Let’s start with a question…
Who was lucky enough to score Oasis tickets?
Few did, I suspect, despite spending the release day trying to breach the defences of highly stressed ticketing websites. And for those who got to a “buy tickets” page, did you end up paying the price you expected? Or did you walk away with a better understanding of “dynamic pricing” and simmering anger?
All that effort and cost to see if the Gallagher brothers can get through a show without coming to blows.
However, these “must-see” events have, to bitter effect, highlighted the insidious practice of dynamic pricing (DP). But this sales tactic is far from new. Commodities like petrol, electricity, and beach holidays have been subject to it for years.
DP explains why the price of an Uber ride goes up considerably at pub closing time. And let’s not mention the now inflated cost of a Manchester hotel room when the Burnage brothers arrive in town next year.
The difference in the modern tech age is that as we mediate so much of our commerce via online apps and websites, the clever algorithms driving them can see higher demand and change prices “dynamically.” That’s why the cost of that concert ticket suddenly skyrockets while you’re mid-refresh? And we can expect this practice in many more sectors as they acquire the tech to do it for them.
It’s worth looking closer at this pricing model to see if it’s something we can apply (ethically) in our businesses. Before I get going, remember it’s a fine line in the consumer’s mind between paying extra for a scarce resource and cynical “price gouging”.
I don’t think the Oasis organisation fully appreciated that.
What the Heck is Dynamic Pricing Anyway?
Wikipedia dryly defines this practice as:
“A revenue management pricing strategy in which businesses set flexible prices for products or services based on current market demands. It usually entails raising prices during periods of peak demand and lowering prices during periods of low demand.”
That’s why we see ever-changing prices based on how much people want something and how much is available.
This is economics red in tooth and claw, a free market functioning uber-rationally, as it were. You’ll also note prices can reduce as well as supersonically inflate, so dynamic pricing is not always a panacea for price-gouging capitalist evils. However, at its core, it’s a deliberate pricing strategy designed to meet business goals.
One thing’s for sure. When applied well, there’s nothing random about DP.
So, How Does This Madness Work?
In simple terms, it’s the perfect expression of supply and demand. When something’s in high demand, prices go up.
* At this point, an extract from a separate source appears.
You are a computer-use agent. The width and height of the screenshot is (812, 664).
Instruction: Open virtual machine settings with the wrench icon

When nobody wants it, prices tumble.
Remember petrol prices during the pandemic?
Add complex algorithms and monitor your data like a hawk with night vision goggles, and DP becomes a cakewalk. Businesses, especially exclusively online ones, can use this to adjust prices on the fly as and when needed to maximise their profits or offload inventory.
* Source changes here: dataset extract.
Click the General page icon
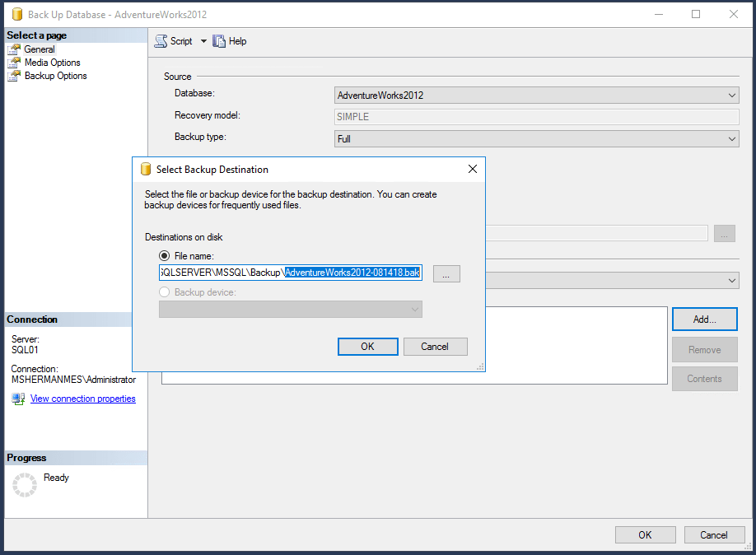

The difference today is that, as we saw with Oasis, we can see it happen in real-time, and maybe we feel cheated. One thing’s for sure: DP is here to stay and will grow in popularity. Damn you, Noel and Liam.
Real-Life Examples That May Have Already Stung You
Ever notice how that flight you were researching for your trip seemed great value, but by the time you booked it, you were paying much more? Ryanair is an expert in this pricing strategy. Yes, Ryanair offers super cheap flights, but these become distressingly scarce when you need them most, like at Christmas or school holidays. Indeed, you could find better fares elsewhere.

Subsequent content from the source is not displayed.